It is one of the most frequently asked questions in ballooning: do hot air balloons use helium? The answer is no — and the distinction matters more than you might think. Hot air balloons and helium balloons are fundamentally different machines, based on different principles, using different technology, and offering very different flying experiences.
The confusion is understandable. Both types of balloon float in the sky, both use a large fabric envelope, and both rely on the principle of buoyancy. But the way they achieve that buoyancy could hardly be more different. Let us untangle the two and explain exactly what makes a hot air balloon fly.
The Short Answer: Heated Air, Not Helium
A hot air balloon flies using ordinary air — the same air you are breathing right now — that has been heated by a propane burner. When air is heated, it becomes less dense than the cooler air surrounding it. This density difference creates an upward buoyant force, and the balloon rises.
There is no helium, no hydrogen, and no special gas of any kind inside the envelope.
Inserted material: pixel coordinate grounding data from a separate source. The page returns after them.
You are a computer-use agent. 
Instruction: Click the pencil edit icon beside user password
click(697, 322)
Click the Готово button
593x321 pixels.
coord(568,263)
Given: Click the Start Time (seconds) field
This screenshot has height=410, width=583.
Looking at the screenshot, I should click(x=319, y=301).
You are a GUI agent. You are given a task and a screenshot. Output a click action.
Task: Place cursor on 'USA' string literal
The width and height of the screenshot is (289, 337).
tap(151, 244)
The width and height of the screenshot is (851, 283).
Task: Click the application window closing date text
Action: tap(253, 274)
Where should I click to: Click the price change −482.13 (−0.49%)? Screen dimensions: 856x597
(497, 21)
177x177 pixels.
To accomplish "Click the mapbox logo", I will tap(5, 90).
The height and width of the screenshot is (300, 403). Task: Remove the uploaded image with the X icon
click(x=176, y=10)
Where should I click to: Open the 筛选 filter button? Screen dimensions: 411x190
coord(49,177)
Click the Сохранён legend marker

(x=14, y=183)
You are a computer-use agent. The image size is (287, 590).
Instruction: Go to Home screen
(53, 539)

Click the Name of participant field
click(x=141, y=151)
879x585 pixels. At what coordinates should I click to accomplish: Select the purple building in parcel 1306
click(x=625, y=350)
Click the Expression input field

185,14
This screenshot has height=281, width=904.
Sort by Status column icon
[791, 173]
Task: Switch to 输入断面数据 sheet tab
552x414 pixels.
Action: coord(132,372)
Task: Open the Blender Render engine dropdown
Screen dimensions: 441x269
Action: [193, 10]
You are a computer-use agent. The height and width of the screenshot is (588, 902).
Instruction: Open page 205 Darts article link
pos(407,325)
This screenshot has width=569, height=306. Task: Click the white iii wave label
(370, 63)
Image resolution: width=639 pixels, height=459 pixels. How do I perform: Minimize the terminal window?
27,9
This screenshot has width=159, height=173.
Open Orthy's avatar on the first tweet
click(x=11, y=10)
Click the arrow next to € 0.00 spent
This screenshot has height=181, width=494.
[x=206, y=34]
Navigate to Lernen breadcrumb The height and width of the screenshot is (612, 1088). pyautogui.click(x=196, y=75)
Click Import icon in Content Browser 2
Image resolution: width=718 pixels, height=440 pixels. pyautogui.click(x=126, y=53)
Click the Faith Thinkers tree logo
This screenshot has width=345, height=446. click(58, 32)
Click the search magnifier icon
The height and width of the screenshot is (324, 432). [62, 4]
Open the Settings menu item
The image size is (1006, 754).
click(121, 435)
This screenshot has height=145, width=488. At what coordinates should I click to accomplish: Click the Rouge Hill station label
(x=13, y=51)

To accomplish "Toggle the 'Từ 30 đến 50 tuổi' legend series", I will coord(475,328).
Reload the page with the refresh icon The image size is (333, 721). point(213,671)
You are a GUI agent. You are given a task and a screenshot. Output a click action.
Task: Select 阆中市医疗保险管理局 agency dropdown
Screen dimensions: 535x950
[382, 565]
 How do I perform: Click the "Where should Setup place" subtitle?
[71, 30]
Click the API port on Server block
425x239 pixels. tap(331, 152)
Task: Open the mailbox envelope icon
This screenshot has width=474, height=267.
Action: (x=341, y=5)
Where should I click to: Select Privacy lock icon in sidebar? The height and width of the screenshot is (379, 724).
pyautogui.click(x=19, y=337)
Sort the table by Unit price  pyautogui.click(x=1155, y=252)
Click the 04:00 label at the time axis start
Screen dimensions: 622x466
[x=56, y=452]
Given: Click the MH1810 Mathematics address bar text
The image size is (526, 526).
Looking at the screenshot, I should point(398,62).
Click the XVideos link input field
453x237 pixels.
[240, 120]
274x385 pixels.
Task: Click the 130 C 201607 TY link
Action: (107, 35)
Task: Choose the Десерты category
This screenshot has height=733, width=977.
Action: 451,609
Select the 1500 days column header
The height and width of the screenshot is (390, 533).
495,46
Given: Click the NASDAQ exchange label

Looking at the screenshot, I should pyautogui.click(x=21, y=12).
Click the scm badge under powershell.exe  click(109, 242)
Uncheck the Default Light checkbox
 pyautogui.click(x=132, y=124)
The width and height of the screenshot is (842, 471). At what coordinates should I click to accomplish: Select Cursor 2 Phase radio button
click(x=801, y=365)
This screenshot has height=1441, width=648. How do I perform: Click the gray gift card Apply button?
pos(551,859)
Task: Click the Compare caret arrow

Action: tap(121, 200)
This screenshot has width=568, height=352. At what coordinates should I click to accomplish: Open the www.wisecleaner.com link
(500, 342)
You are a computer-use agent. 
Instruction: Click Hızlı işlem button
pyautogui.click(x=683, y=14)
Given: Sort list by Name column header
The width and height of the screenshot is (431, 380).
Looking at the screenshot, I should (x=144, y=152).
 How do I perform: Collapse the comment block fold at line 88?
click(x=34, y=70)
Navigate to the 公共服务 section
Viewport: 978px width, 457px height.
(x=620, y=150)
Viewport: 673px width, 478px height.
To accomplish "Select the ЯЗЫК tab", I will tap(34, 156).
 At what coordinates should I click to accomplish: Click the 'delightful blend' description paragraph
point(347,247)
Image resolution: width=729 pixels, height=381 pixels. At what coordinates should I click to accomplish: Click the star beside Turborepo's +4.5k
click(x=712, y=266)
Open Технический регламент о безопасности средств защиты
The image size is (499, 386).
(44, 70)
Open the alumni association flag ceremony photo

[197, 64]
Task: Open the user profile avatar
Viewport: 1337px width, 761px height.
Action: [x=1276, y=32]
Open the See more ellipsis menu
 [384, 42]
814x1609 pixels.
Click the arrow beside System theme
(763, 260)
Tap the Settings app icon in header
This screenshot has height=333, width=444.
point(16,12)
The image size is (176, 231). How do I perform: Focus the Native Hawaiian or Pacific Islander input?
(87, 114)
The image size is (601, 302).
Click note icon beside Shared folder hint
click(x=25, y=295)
Just air, warmed to roughly 100 degrees Celsius above the ambient temperature. When the pilot wants to climb, they fire the burner to add heat. When they want to descend, they open a valve at the top of the envelope to release some of the hot air. It is elegant, controllable, and remarkably simple.
Where the Confusion Comes From
The mix-up between hot air balloons and helium balloons likely stems from several sources.
First, party balloons — the small, brightly coloured ones that float to the ceiling — are filled with helium. They are many people's first and most frequent encounter with anything balloon-shaped that floats, so it is natural to assume the big balloons work the same way.
Second, the word "balloon" is used for both types of aircraft, even though they are quite different. In aviation terminology, a hot air balloon is formally called a Montgolfiere (after the Montgolfier brothers who invented it in 1783), while a helium or hydrogen balloon is called a Charliere (after Jacques Charles, who launched the first gas balloon the same year). But in everyday language, both are simply "balloons."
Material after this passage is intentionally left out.